CRS CEO Maurice Paperi said Tuesday insurers are highly interested in the technique, which the company plans to publicize at SEMA. The company at this point hasn’t pursued OEM validation, according to Vice President Steve Arnone.

A CRS presentation notes that headlight tabs “are virtually non-repairable in a collision event,” and aftermarket headlights are being squeezed out as “OEMs are branding headlamp components.”

“At CAPA, our goal has always been to ensure access to high-quality, fairly priced, alternative parts that provide an option for keeping vehicle repair costs down,” CAPA Chairman Clark Plucinski (Collision Repair Education Foundation) said in a statement. “We are thrilled to partner with CRS on this verification program to offer a sustainable solution to the industry, bringing assurance to insurance-based and DIY vehicle repairers with these headlamp repair tab kits.”

Paperi said the replacement parts are fabricated by additive manufacturing. Vice President Steve Arnone said it’s not a typical 3-D printing process, and while he couldn’t reveal much for competitive reasons, he said the end result was able to simulate the same grain structure of the original injected-molded part.

The company makes the parts out of a nylon substance able to perform physically and chemically like the OEM original, Arnone said.

The company in its presentation derided competing tab repair systems as “not certified, tested and are sub-standard.”

Asked how the company works out the dimensions of the replacement tab — images on CRS’ website indicate intricate shapes — Paperi called it proprietary but said CRS could deliver “exactly the same fit.”

The replacement part covers the original like a glove, Arnone said. The replacement parts are mechanically fastened with screws specifically designed for plastics, Arnone said, and an adhesive is also applied to the mating surface, according to Paperi.

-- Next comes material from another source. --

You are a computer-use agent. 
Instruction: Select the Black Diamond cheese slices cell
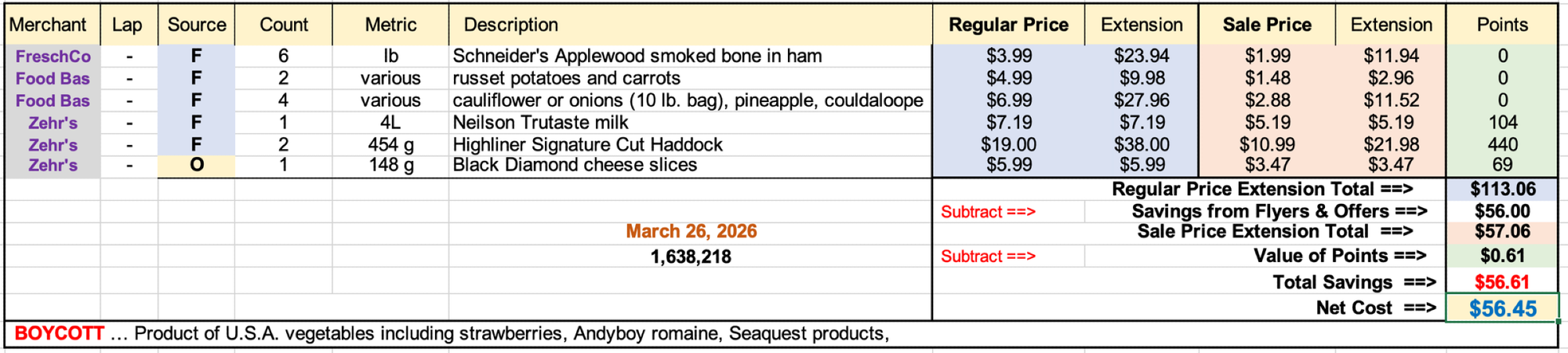coord(575,166)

“Expanding upon its more than 30 years of testing and certification of aftermarket auto parts, CAPA will verify the repair kits through material and vibration testing, vehicle test fit, and manufacturing and production process audits,” CAPA wrote in a news release.

CAPA said that CRS’ offerings were the first to be “verified” under a new “CAPA Verification” system. A spokesman explained that the concept was different than traditional certification.

“CAPA verification demonstrates that a product or service has been independently verified to meet specified requirements for that product or service – the verification program is an offering for products outside of the scope of CAPA Certification, where certification is based on comparability to the car company service part,” Jillian Rahal, transportation technologies communications coordinator for CAPA manager Intertek, wrote in an email Thursday.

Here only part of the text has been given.